Reyes-LeRey has owned her home for 17 years and has $50,000 in equity. She endured a series of financial and health setbacks when her job hours were cut and vertigo prevented her from making the 100 mile, one-way drive to work, prompting her to fall behind on her mortgage payments. Anita tried to negotiate a new mortgage with Woodlands National Bank in Onamia, Minn., which holds the mortgage, but was unable to do so.
Woodland’s National Bank Vice President Cindy Koonce, told Reyes-LeRey that she would do everything she could to help the homeowner. Minnesota Attorney General Lori Swanson offered to look over Reyes-LeRey’s loan documents for the bank. She returned to work and earned more than enough to afford her mortgage. But to Reyes-LeRey’s shock, on the end date of her redemption period, Koonce called and told her she needed to leave her home.
With the help of Occupy Homes MN, Reyes-LeRey began building a public pressure campaign, including call-ins and a petition for Woodlands National Bank to renegotiate her mortgage and keep her in her home. The bank tentatively offered to rent her the home and, after two years, prepare a new mortgage so she could buy it back. The deal required an up-front $2,100 payment — an amount that Reyes-LeRey was uncertain she could raise the money but nevertheless did. But her phone call was four minutes after noon, and Koonce told her the deal was off.

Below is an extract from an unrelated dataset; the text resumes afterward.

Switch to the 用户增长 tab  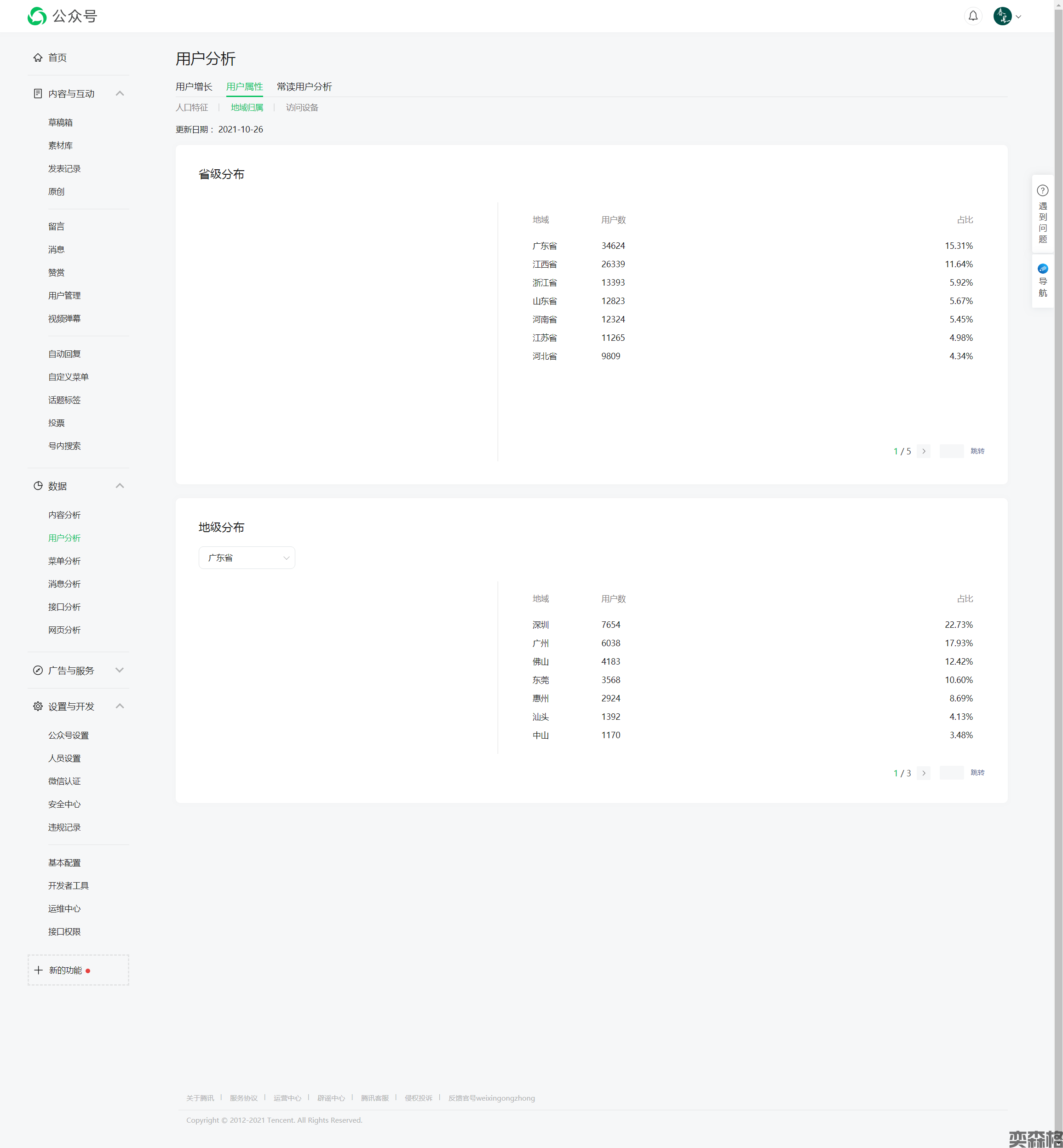click(194, 87)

A video from Occupy Homes MN shows a bank official confirming the deal was off because Reyes-LeRey called in “after noon.”
This discussion begins at 4:02 on the above video:
Occupy Homes MN Cameraman Ben Egerman: So can we just note that yesterday we were told by Cindy Koonce, that at 12 (noon) today we would meet with her or talk to her…

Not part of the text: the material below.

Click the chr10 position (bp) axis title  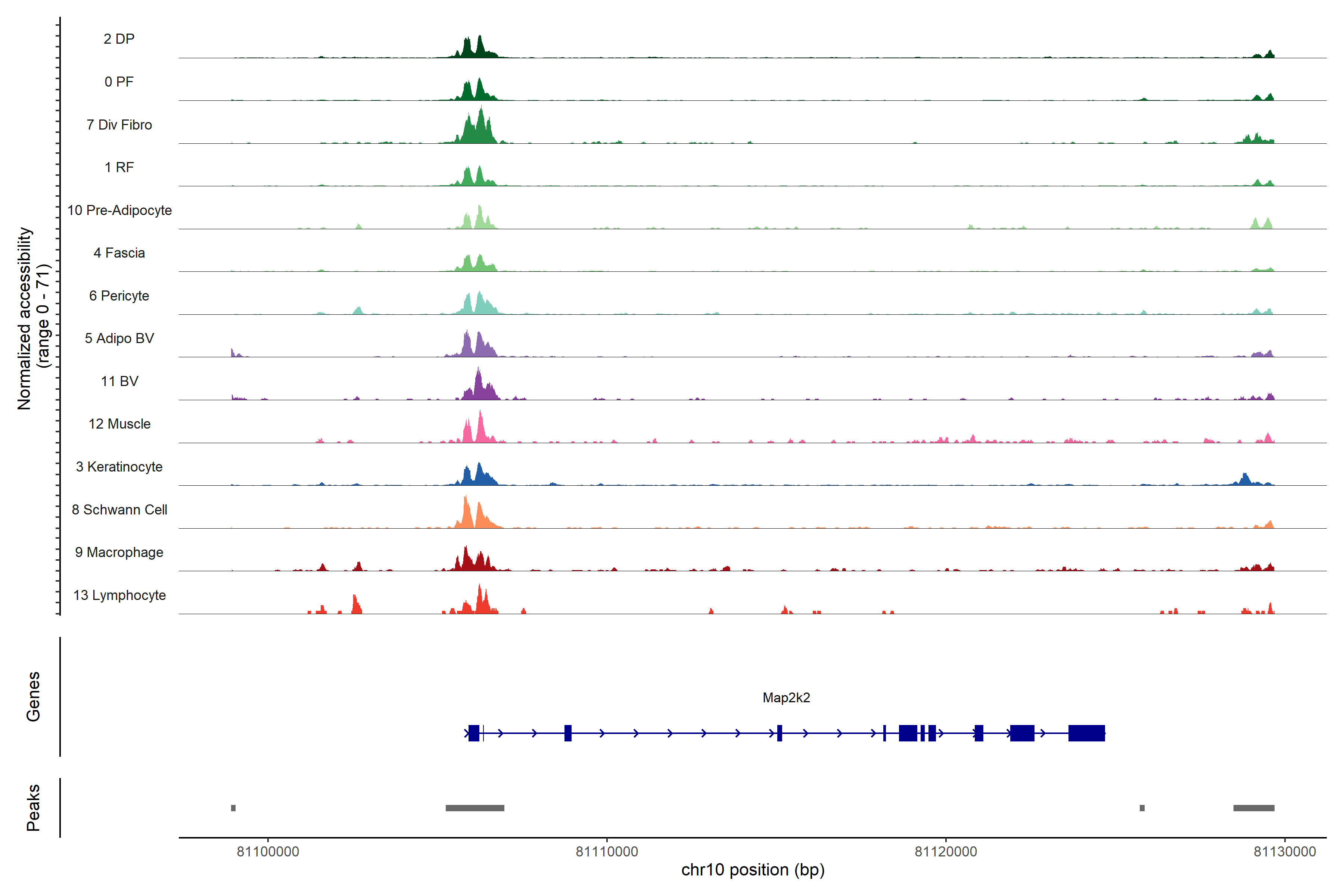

Minneapolis Branch Manager Joanne Whiterabbit: What Woodlands bank was negotiating with Anita to do was to allow her to rent her home.
Egerman: Yes and…
Whiterabbit: She needed to let us know by noon today if she had the money that they had discussed for rental purposes…

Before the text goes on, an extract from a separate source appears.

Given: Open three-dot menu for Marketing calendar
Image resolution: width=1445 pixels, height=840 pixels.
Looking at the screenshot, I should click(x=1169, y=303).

Egerman: and when did she…
Whiterabbit: the home ownership, the home ownership, that issue is already been done. And that was finalized on April 23rd
Egerman: And when did she call to do that? When did she come to actually do that? It was noon.
Supporter: You needed her to respond to say that she had the money for the deal.
Supporter: And she did.
Egerman: And she did.
Whiterabbit: It was not before noon.
Egerman: When was it?
Egerman: When was it?
Whiterabbit: I’m not sure of the exact time. I just heard from Cindy that it was after noon.
Egerman: It was 12:04
Supporter: It was 12:04 when she called.
Egerman: So do you think that’s a legitimate thing to say that 12:04 is too far after?
Whiterabbit: It’s not my call to say whether it’s legitimate or not. But the agreement that you had was that it would be done by noon.
Supporter: Why wouldn’t you do a new agreement then?
Whiterabbit: It, it… we’re done.
Egerman: So you’re not going to help?
Supporter: We’re just starting.
Whiterabbit: OK that’s fine. But I just want to acknowledge Anita that I’ve been here for you and worked with you and helped you and I have tried to help you keep your home. And this is not the first time you’ve been in this situation.
While the eviction notice has been put on hold, it could be enabled at any time by the Woodlands Bank. Instead of relenting, Reyes-LeRey has stopped packing as she waits in hope that a solution can be reached.
Contacted by The UpTake, Koonce at Woodlands National Bank said she she couldn’t comment at this time.
Reyes-LeRey says that if she is able to keep her home, she will offer a free room for at least a year to someone who is willing to help people stay in their homes and fight foreclosure. “I just want them to have that time and that energy to be used towards something that’s meaningful.”